I wouldn’t agree with Father David’s second sentence but do whole-heartedly endorse the first. I wonder if Bishop Pete would explain to us why the process as currently implemented isn’t corrupt.

Pete Broadbent
Guest
Pete Broadbent

So the argument goes like this:

“People who support the views of some LGBT Christians aren’t being appointed as bishops”

“Therefore the process is corrupt.”

There seems to be a small leap of unstated inference in that particular progression…

John
Guest
John

Gross caricature, Bishop Pete, especially if it’s meant to cover Father David as well. Bishops really should do better.

Pete Broadbent
Guest
Pete Broadbent

I’m actually trying to understand why you think that “the process as currently implemented (is) corrupt.” Perhaps you’d care to fill in the gaps in your argument? What process? What corruption? Your comment makes no sense to me.

◆ **Supplied material**:
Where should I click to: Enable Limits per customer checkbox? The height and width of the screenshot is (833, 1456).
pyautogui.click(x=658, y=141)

* * *

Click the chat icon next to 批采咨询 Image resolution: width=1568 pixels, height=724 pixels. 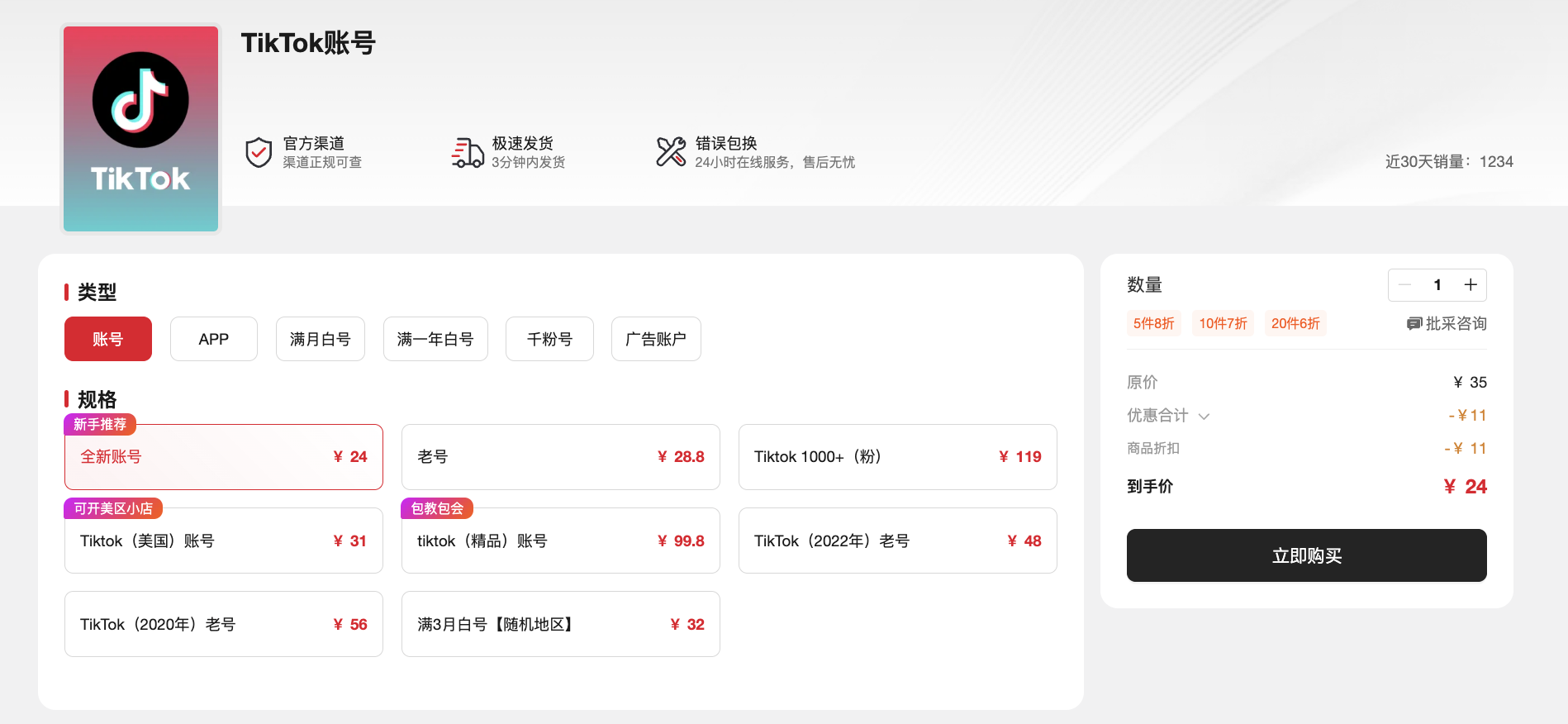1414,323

◆ **Work required**:
Transcribe the part of the comment thread on bishop appointments that opens with the words containing "I’m actually trying" and closes with "sense to me.". You won't need the items to do this.

◆ **Expected answer**:
I’m actually trying to understand why you think that “the process as currently implemented (is) corrupt.” Perhaps you’d care to fill in the gaps in your argument? What process? What corruption? Your comment makes no sense to me.